The final blow came when major investors, including Benchmark Capital, demanded his resignation through a letter that essentially forced him out of the company he had built into a $70 billion valuation (Source: Bloomberg, 2017). Kalanick's aggressive, win-at-all-costs leadership style, which had initially fueled Uber's rapid global expansion, ultimately became his liability as it fostered a toxic workplace culture that became unsustainable under public scrutiny.
After a period of relative quiet, Kalanick launched CloudKitchens in 2018, a ghost kitchen startup that provides commercial kitchen space and technology for restaurants focused solely on delivery (Source: Wall Street Journal, 2019). The company, also known as City Storage Systems, purchases distressed real estate and converts it into kitchen facilities that restaurants can rent to prepare food for delivery apps.

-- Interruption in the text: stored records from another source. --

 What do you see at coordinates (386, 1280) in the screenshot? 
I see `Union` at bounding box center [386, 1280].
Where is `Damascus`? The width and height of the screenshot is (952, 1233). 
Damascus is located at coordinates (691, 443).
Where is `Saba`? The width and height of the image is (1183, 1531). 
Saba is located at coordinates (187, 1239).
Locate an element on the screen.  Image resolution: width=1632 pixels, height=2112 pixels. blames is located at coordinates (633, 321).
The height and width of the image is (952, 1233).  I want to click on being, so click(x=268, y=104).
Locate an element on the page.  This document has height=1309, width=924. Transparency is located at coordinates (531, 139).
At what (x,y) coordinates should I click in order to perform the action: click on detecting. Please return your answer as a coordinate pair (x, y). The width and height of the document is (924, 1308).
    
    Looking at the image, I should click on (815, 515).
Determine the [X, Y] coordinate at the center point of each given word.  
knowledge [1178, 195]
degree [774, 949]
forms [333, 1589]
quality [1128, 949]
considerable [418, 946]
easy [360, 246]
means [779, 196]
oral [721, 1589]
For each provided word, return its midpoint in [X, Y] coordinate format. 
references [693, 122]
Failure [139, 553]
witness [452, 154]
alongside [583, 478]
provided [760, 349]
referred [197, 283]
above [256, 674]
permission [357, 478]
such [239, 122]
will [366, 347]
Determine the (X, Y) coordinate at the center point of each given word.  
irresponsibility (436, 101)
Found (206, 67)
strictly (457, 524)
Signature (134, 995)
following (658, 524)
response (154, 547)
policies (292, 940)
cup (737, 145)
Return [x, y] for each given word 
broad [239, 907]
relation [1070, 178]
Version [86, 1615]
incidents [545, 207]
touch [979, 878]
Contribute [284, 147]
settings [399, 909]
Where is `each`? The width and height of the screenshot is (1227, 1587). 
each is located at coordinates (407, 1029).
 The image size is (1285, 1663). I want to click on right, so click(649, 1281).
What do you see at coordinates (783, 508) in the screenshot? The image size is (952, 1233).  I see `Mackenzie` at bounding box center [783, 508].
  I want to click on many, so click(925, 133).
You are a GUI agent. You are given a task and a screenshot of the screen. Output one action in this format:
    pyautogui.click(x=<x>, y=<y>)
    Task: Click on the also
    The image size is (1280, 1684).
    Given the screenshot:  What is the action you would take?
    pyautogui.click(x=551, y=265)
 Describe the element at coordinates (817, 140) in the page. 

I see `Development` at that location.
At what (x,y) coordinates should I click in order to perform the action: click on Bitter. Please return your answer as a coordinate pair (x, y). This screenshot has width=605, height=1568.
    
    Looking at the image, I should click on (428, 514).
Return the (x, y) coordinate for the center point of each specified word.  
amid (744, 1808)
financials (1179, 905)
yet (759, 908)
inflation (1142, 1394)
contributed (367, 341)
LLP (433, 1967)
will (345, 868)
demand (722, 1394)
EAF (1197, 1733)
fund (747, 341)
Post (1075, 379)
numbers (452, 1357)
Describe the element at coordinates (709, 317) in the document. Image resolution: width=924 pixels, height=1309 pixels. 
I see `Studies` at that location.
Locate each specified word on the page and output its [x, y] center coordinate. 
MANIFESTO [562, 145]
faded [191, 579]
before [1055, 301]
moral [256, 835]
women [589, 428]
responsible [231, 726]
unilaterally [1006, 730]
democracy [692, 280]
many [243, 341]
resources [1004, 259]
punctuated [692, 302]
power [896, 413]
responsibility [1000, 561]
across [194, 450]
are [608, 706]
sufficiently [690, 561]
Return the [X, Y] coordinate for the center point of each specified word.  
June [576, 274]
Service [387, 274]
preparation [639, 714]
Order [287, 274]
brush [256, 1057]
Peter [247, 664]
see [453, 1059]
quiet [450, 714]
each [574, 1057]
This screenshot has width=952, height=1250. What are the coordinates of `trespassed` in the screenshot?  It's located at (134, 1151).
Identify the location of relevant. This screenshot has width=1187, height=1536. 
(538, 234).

This business model gained significant traction during the COVID-19 pandemic as restaurants pivoted to delivery-only operations.
Kalanick has maintained a much lower public profile with CloudKitchens compared to his Uber days, rarely giving interviews or making public appearances. The company has raised over $400 million in funding and operates in multiple countries, though it faces criticism for its secretive operations and impact on traditional restaurants (Source: Reuters, 2021). By 2019, Kalanick had sold the majority of his Uber shares, worth approximately $2.5 billion, officially severing most ties with his former company. Today, he remains focused on scaling CloudKitchens while staying largely out of the tech industry spotlight that once made him one of Silicon Valley's most prominent figures.